L’economia italiana entra con un certo slancio nel 2018 grazie alla tendenza espansiva del 2017, dove il Pil è cresciuto attorno allo 1,5%. Il traino per la crescita è stato principalmente esterno, cioè fornito dall’export, grazie al boom della domanda globale, e dalla politica monetaria molto espansiva della Bce che ha protetto il debito e il sistema finanziario italiani da crisi di sfiducia. Anche il mercato interno ha cominciato a muoversi pur ancora in volumi insoddisfacenti sul piano dei consumi, dell’occupazione e della ripresa di alcuni settori colpiti durante la grave recessione 2012-14.



In comparazione con le altre economie dell’Eurozona, la crescita di quella italiana è stata inferiore perché il 60% del sistema è fatto da piccole imprese non internazionalizzate che hanno colto di meno il traino del boom globale e risentito di più dell’inefficienza fiscale, amministrativa e normativa dello Stato italiano, nonché della mancanza di investimenti pubblici infrastrutturali e di restrizioni del credito.



L’Italia è ancora in fase di riparazione dopo la crisi recessiva e senza risorse per attivare gli investimenti utili a modernizzare il sistema in base ai nuovi requisiti dell’economia tecnologica. Ciò è la causa delle tendenze correnti nella nazione: le aree già industrialmente forti corrono di più mentre le altre annaspano perché non sostenute da investimenti e stimoli fiscali. Tale pericolosa – perché fa divergere troppo gli interessi dell’elettorato – differenza dipende, appunto, dal gap d’investimenti pubblici nazionali che a sua volta è causato dal concetto sbagliato di stabilità che ispira i trattati europei e i vincoli imposti alle politiche economiche nazionali: sacrificare gli investimenti futurizzanti e sistemici per la priorità dell’equilibrio contabile del presente. Ciò fa prevedere che nel 2018 l’Eurozona, nel suo complesso, e l’Italia stimoleranno poco il mercato interno e dipenderanno molto dagli andamenti di quello globale senza poter influenzarli con un proprio effetto locomotiva.

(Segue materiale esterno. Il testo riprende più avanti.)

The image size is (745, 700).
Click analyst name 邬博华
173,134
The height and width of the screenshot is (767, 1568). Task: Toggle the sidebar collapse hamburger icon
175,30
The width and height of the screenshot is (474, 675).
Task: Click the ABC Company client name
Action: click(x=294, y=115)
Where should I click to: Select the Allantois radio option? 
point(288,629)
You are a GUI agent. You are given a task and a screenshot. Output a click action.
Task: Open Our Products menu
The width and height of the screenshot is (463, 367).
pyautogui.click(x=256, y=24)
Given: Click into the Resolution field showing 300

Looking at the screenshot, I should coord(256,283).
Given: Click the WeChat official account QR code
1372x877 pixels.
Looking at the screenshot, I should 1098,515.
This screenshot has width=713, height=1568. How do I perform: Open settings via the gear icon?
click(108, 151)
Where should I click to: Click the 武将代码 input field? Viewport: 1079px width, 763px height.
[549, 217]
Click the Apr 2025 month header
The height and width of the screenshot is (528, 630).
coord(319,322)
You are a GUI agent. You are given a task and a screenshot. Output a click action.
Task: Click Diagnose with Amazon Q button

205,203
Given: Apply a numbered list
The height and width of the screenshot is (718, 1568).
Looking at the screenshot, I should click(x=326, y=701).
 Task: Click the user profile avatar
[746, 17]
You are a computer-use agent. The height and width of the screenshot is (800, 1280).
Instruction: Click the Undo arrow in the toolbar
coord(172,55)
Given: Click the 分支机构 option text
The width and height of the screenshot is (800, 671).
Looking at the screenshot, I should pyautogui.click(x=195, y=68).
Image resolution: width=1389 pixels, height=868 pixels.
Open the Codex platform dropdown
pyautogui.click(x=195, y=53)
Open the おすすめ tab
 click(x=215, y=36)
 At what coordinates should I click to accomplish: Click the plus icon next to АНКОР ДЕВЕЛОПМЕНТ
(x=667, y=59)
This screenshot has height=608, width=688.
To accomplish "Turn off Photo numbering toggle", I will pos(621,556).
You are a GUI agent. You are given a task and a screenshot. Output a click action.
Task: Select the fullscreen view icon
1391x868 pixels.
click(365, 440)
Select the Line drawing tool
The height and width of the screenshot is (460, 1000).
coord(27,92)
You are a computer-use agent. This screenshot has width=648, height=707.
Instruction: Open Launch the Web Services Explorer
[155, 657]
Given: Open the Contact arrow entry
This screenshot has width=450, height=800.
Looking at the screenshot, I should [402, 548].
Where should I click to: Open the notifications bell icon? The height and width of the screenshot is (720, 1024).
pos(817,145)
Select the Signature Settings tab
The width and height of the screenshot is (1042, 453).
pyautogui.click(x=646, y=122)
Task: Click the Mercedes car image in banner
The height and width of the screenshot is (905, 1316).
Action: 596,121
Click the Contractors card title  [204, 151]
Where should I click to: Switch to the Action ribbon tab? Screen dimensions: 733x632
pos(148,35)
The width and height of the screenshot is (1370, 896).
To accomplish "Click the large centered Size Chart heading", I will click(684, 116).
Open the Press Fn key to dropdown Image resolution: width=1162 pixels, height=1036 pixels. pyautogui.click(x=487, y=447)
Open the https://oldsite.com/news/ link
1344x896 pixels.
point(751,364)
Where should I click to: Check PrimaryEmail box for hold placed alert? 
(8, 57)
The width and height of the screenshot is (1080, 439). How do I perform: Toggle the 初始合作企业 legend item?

In sintesi, dobbiamo sperare che nel 2018 non ci siano guai mondiali tali da interrompere il boom globale in atto. Se così, l’Italia dovrebbe crescere attorno all’1,4% confermando la ripresa lenta. Ma alla condizione che il risultato post-elettorale non porti a un’ingovernabilità tale da indurre il mercato a togliere fiducia alla sostenibilità del debito e, conseguentemente, l’Ue a pretendere un rigore depressivo. Il punto: nel 2018 la politica e la sua responsabilità saranno fattori chiave per l’economia, molto più del solito.